> What you have to do: Can you copy out every one of the following records word for word, leaving nothing out?
------------------------------------------------------------
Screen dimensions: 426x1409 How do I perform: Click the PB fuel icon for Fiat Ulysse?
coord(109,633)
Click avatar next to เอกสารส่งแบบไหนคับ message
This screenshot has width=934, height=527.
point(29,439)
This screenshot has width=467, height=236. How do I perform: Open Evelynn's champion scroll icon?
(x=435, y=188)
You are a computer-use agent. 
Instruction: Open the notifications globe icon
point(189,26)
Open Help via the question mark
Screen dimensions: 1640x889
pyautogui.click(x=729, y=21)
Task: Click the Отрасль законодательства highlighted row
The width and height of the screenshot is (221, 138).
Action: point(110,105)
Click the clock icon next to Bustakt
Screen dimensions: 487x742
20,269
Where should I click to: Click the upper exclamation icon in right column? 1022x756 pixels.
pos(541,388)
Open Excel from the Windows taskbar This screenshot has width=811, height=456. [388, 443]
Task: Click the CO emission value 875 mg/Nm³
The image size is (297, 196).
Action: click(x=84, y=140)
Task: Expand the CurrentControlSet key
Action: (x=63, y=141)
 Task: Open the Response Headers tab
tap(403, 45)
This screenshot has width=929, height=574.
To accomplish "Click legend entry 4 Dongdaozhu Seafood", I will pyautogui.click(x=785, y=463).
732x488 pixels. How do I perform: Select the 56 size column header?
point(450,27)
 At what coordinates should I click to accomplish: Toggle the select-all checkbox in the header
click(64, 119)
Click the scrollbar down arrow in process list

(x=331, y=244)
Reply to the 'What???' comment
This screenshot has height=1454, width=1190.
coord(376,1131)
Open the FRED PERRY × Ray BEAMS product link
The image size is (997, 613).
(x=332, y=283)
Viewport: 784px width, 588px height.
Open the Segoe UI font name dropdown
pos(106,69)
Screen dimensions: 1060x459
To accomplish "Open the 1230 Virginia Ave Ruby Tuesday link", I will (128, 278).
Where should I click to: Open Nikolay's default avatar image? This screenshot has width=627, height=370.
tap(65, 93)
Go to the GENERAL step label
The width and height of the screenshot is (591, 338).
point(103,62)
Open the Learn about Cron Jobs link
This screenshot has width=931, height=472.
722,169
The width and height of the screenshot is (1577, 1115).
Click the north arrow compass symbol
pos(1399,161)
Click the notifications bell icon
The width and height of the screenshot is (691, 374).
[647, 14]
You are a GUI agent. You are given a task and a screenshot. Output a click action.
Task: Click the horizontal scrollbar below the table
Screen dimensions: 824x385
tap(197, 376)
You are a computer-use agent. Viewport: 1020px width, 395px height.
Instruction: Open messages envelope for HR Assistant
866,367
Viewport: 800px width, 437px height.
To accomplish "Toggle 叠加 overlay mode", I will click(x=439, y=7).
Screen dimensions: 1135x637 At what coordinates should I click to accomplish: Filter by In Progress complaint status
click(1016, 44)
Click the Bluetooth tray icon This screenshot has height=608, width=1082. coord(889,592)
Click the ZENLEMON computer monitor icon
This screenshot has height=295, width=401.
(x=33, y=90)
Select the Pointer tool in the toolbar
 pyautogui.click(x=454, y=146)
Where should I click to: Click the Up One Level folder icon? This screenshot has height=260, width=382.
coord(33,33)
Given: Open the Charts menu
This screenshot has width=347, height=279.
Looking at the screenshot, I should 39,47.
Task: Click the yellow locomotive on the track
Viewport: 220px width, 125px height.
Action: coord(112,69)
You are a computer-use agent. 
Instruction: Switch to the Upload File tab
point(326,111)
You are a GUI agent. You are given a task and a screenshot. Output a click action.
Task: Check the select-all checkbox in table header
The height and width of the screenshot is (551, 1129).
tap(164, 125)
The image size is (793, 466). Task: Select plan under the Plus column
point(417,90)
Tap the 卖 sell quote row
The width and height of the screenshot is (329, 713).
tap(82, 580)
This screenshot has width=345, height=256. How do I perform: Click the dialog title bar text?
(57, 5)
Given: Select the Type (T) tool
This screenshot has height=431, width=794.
------------------------------------------------------------
> Task solution:
Screen dimensions: 426x1409 How do I perform: Click the PB fuel icon for Fiat Ulysse?
coord(109,633)
Click avatar next to เอกสารส่งแบบไหนคับ message
This screenshot has width=934, height=527.
point(29,439)
This screenshot has width=467, height=236. How do I perform: Open Evelynn's champion scroll icon?
(x=435, y=188)
You are a computer-use agent. 
Instruction: Open the notifications globe icon
point(189,26)
Open Help via the question mark
Screen dimensions: 1640x889
pyautogui.click(x=729, y=21)
Task: Click the Отрасль законодательства highlighted row
The width and height of the screenshot is (221, 138).
Action: point(110,105)
Click the clock icon next to Bustakt
Screen dimensions: 487x742
20,269
Where should I click to: Click the upper exclamation icon in right column? 1022x756 pixels.
pos(541,388)
Open Excel from the Windows taskbar This screenshot has width=811, height=456. [388, 443]
Task: Click the CO emission value 875 mg/Nm³
The image size is (297, 196).
Action: click(x=84, y=140)
Task: Expand the CurrentControlSet key
Action: (x=63, y=141)
 Task: Open the Response Headers tab
tap(403, 45)
This screenshot has width=929, height=574.
To accomplish "Click legend entry 4 Dongdaozhu Seafood", I will pyautogui.click(x=785, y=463).
732x488 pixels. How do I perform: Select the 56 size column header?
point(450,27)
 At what coordinates should I click to accomplish: Toggle the select-all checkbox in the header
click(64, 119)
Click the scrollbar down arrow in process list

(x=331, y=244)
Reply to the 'What???' comment
This screenshot has height=1454, width=1190.
coord(376,1131)
Open the FRED PERRY × Ray BEAMS product link
The image size is (997, 613).
(x=332, y=283)
Viewport: 784px width, 588px height.
Open the Segoe UI font name dropdown
pos(106,69)
Screen dimensions: 1060x459
To accomplish "Open the 1230 Virginia Ave Ruby Tuesday link", I will (128, 278).
Where should I click to: Open Nikolay's default avatar image? This screenshot has width=627, height=370.
tap(65, 93)
Go to the GENERAL step label
The width and height of the screenshot is (591, 338).
point(103,62)
Open the Learn about Cron Jobs link
This screenshot has width=931, height=472.
722,169
The width and height of the screenshot is (1577, 1115).
Click the north arrow compass symbol
pos(1399,161)
Click the notifications bell icon
The width and height of the screenshot is (691, 374).
[647, 14]
You are a GUI agent. You are given a task and a screenshot. Output a click action.
Task: Click the horizontal scrollbar below the table
Screen dimensions: 824x385
tap(197, 376)
You are a computer-use agent. Viewport: 1020px width, 395px height.
Instruction: Open messages envelope for HR Assistant
866,367
Viewport: 800px width, 437px height.
To accomplish "Toggle 叠加 overlay mode", I will click(x=439, y=7).
Screen dimensions: 1135x637 At what coordinates should I click to accomplish: Filter by In Progress complaint status
click(1016, 44)
Click the Bluetooth tray icon This screenshot has height=608, width=1082. coord(889,592)
Click the ZENLEMON computer monitor icon
This screenshot has height=295, width=401.
(x=33, y=90)
Select the Pointer tool in the toolbar
 pyautogui.click(x=454, y=146)
Where should I click to: Click the Up One Level folder icon? This screenshot has height=260, width=382.
coord(33,33)
Given: Open the Charts menu
This screenshot has width=347, height=279.
Looking at the screenshot, I should 39,47.
Task: Click the yellow locomotive on the track
Viewport: 220px width, 125px height.
Action: coord(112,69)
You are a computer-use agent. 
Instruction: Switch to the Upload File tab
point(326,111)
You are a GUI agent. You are given a task and a screenshot. Output a click action.
Task: Check the select-all checkbox in table header
The height and width of the screenshot is (551, 1129).
tap(164, 125)
The image size is (793, 466). Task: Select plan under the Plus column
point(417,90)
Tap the 卖 sell quote row
The width and height of the screenshot is (329, 713).
tap(82, 580)
This screenshot has width=345, height=256. How do I perform: Click the dialog title bar text?
(57, 5)
Given: Select the Type (T) tool
This screenshot has height=431, width=794.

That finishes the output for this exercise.